This is not an OCaml question, it is a design question about writing a parser grammar, but there are many people in the OCaml community who write parsers so I hope this is an appropriate question.
I forked someone’s tree-sitter grammar for Org, a markup language. The language has some commands relating to calendar events, for example
SCHEDULED: <2024-09-28 Sun>
DEADLINE: <2024-10-05 Sun>
CLOSED: <2024-10-05 Sun>
These three keywords are part of the language documentation.
The grammar I was looking at parses this and returns a pair (keyword, date)
where keyword
is the string before the colon and date
is the date. The parser accepts any string of alphabetical characters to be the keyword.

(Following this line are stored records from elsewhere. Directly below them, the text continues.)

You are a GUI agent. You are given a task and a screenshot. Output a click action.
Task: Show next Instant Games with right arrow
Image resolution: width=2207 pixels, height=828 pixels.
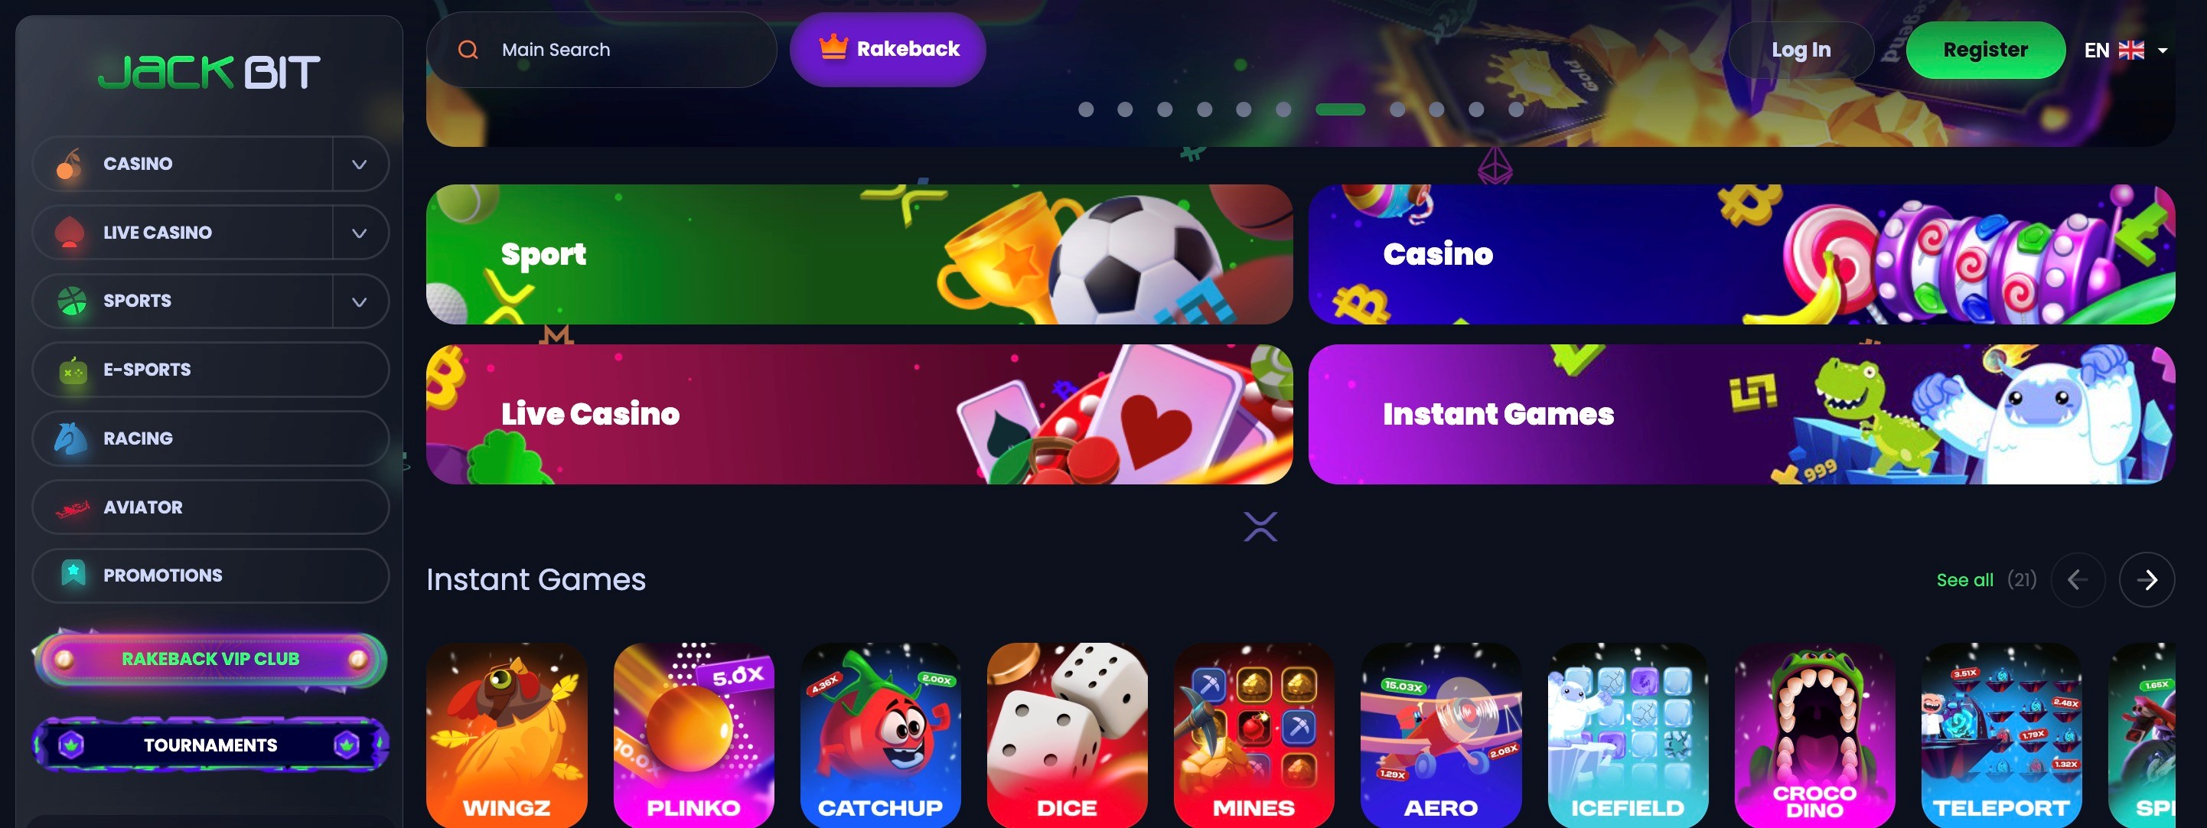pyautogui.click(x=2146, y=580)
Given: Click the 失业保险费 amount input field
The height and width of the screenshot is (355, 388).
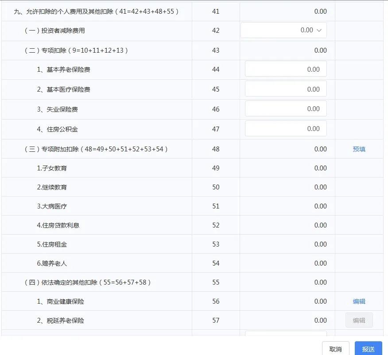Looking at the screenshot, I should click(x=286, y=108).
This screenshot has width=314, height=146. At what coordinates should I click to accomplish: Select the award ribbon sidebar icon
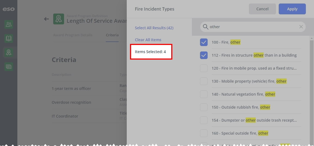(x=9, y=52)
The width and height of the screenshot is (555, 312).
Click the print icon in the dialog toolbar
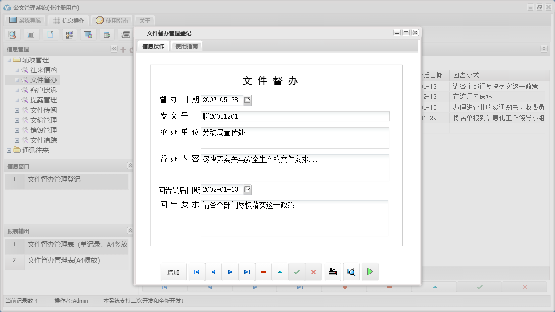click(332, 272)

As far as I’m concerned, at some point in the business logic I have to do a case analysis on whether the keyword is SCHEDULED
, DEADLINE
or CLOSED
, as these have different semantic meanings of course. I can either put that logic in the code myself or modify the parser to do this. I have been following the rule of thumb that “Any logic that can go in the parser, is by definition parsing logic, so it should go in the parser.” So I want to move as much functionality as possible into the tree-sitter grammar itself. In this case this would take the form of adding specific constant keywords “SCHEDULED”, “DEADLINE” and “CLOSED” to the grammar, and having the data structure returned by the parser distinguish between these three at the level of node types.
Is “Any logic that can go in the parser should go in the parser” a good rule of thumb, or is this a mistake?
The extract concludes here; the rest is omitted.